Pagi ini, di Tamarunang, saya awalnya kelriru. Melihat sebungkus benda serupa ikan teri kering dibungkus api setelah saya pegang dan cium ternyata beraroma asam.
E! Kaloe!
Maka, setelah mengambil ikan kembung kering dari Galesong kemarin, saya bereksperimen dengan menumis ikan kering tersebut bersama kaloe. Nikmatnya sungguh luar biasa. Massapodda, kata millenials.
Kaloe adalah salah satu jejak masa lalu, dia mewujud ketika mangga di kebun dan hutan berbuah lebat alias surplus, kaloe adalah bagian dari khazanah kuliner sederhana.
Dia teman di kala hidupmu penuh garam dan garing.
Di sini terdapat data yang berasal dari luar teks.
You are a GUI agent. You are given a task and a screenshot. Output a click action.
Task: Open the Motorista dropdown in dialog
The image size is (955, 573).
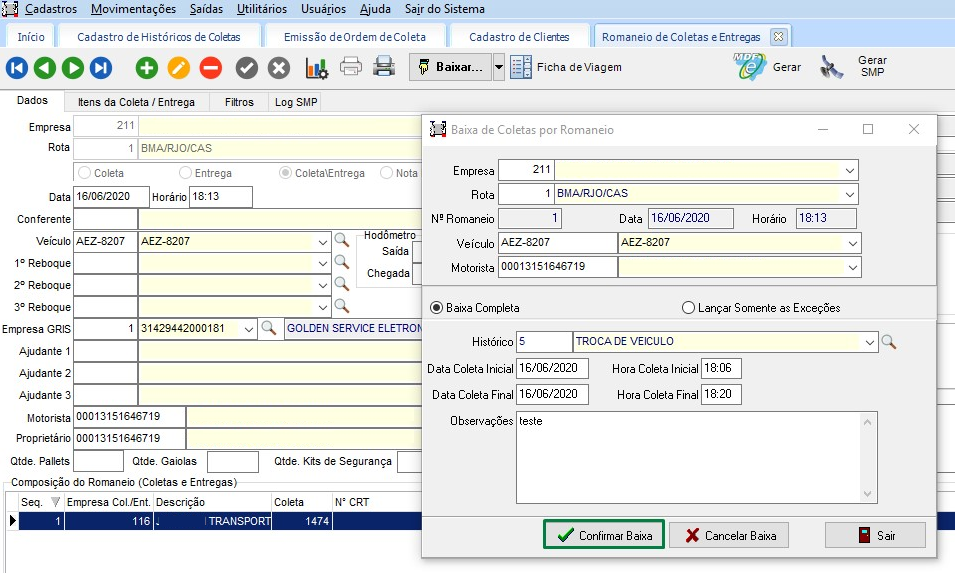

Dia tandem ikan basah kala asam dari Maumere langka di pasaran.
Kaloe yang dibuat dari irisan mangga muda lalu dijemur ini adalah sisa peninggalan tempo dulu yang mungkin tak lagi dirindukan oleh kaum millenials.
Juga anda barangkali?
Lihat kaloe, saya jadi ingat dapur dengan kayu-kayu kering untuk menanak nasi, tungku tanah dan gentong dari tanah liat.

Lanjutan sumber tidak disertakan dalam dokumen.